Wednesday, March 2, 2011

Ok, Ok, Just One More List...

Ok, so I know the last time I posted, I wrote myself a little list. Well, despite my dislike for these little bad boys, I am going to write just one more. You see, there are a few things one should never do. And I, as a well rehearsed geek, feel I should inform you of these. So listen up folks...I'm about to let you in on some life-lessons here:

TOP 5 THINGS ONE SHOULD NEVER DO:

1.  NEVER eat one of the most coveted Fiber one bars. You see, these little babies seem quite luring, yes? They taste absolutely magnificent, and are on the healthier side of the snack world. But, these lil devils carry a deep and dark secret. Wanna jump on the fart train? eat one of these! Serious. They might as well be called Farter one bars. DEADLY I tell you. enough said.

2. NEVER say hello to random strangers. You see, I was feeling rather chipper the other day and decided I would give a little wave to the kind stranger to my left. So, with a happy-go-lucky attitude, I pulled a nice cheeser, and doted a kind wave to the person next me....come to find out this "person" was not a person at all. This was a statue.

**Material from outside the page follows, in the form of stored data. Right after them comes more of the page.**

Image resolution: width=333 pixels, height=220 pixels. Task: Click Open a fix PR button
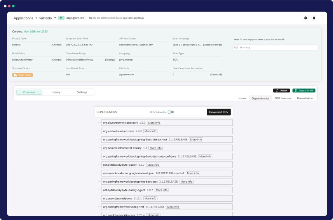coord(304,90)
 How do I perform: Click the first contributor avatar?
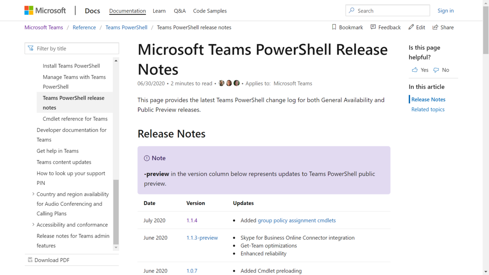tap(221, 83)
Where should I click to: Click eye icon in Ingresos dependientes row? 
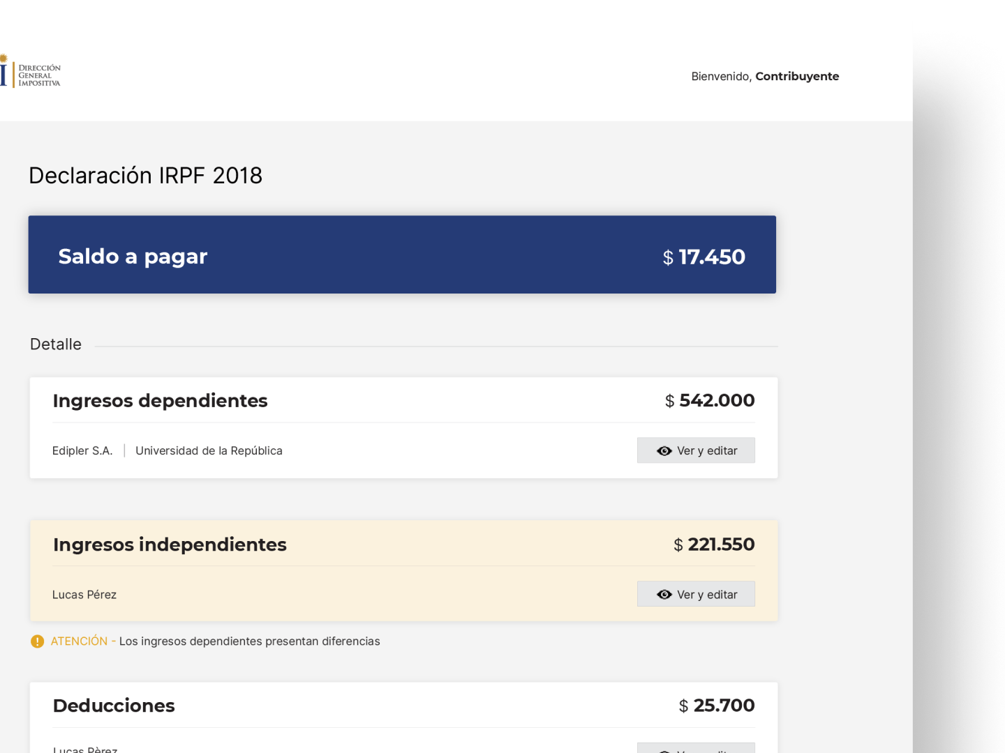point(664,451)
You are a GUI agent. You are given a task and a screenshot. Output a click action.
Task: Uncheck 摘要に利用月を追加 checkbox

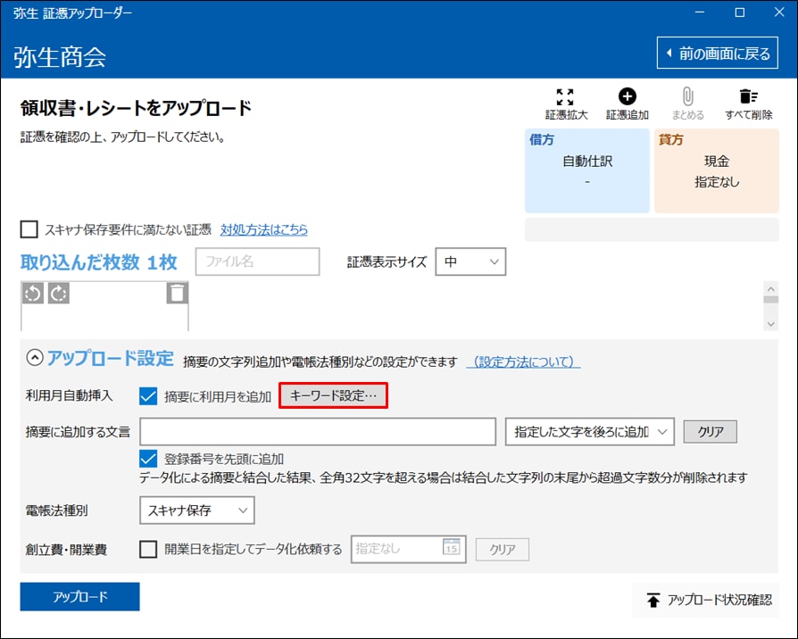click(x=149, y=396)
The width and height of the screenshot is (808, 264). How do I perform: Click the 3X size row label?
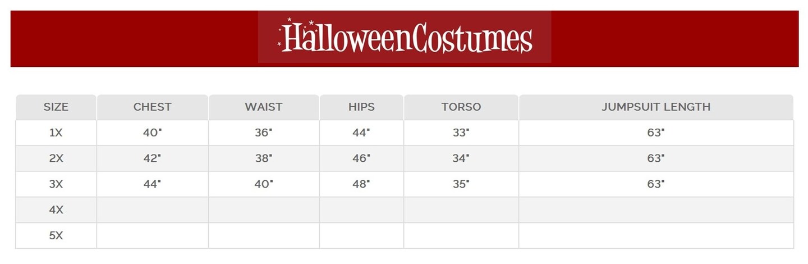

So not only have I waved to an inanimate object, I have fully embarrassed myself in front of a few fellow students. Awesome.

3. NEVER become a mad Beiber follower. This boy is on my mind ALL THE TIME. Just a tad bit embarrassing. Honestly I listen to his music 24/7 and dream of our life together...that is when he graduates kindergarten. How about I just become his babysitter? We will fall in love and live happily ever after. Screw Selena Gomez.

4. NEVER send a text that says, "I want you so bad right now". You see, this little message was supposed to go to one of my close girl friends as a funny little inside joke..well...you see, this scandalous little message got sent to the wrong person. mmmhmm. I don't think I have ever wanted the texting gods to erase such a message so badly. Lets just say somebody got a fun little text from me last night.

5. NEVER scream Titantic's ever so lovely, "My heart will go on" at one-o-clock in the morning on a friday night. Your next door neighbors will come knock on your door and tell you to be quite because they are trying to sleep..um...scratch that. DO sing "My heart will go on" at one-o-clock in the morning on a friday night. No normal human being is asleep that early on a weekend, let alone a college student. Release your inner Celion Dion's and belt that baby out!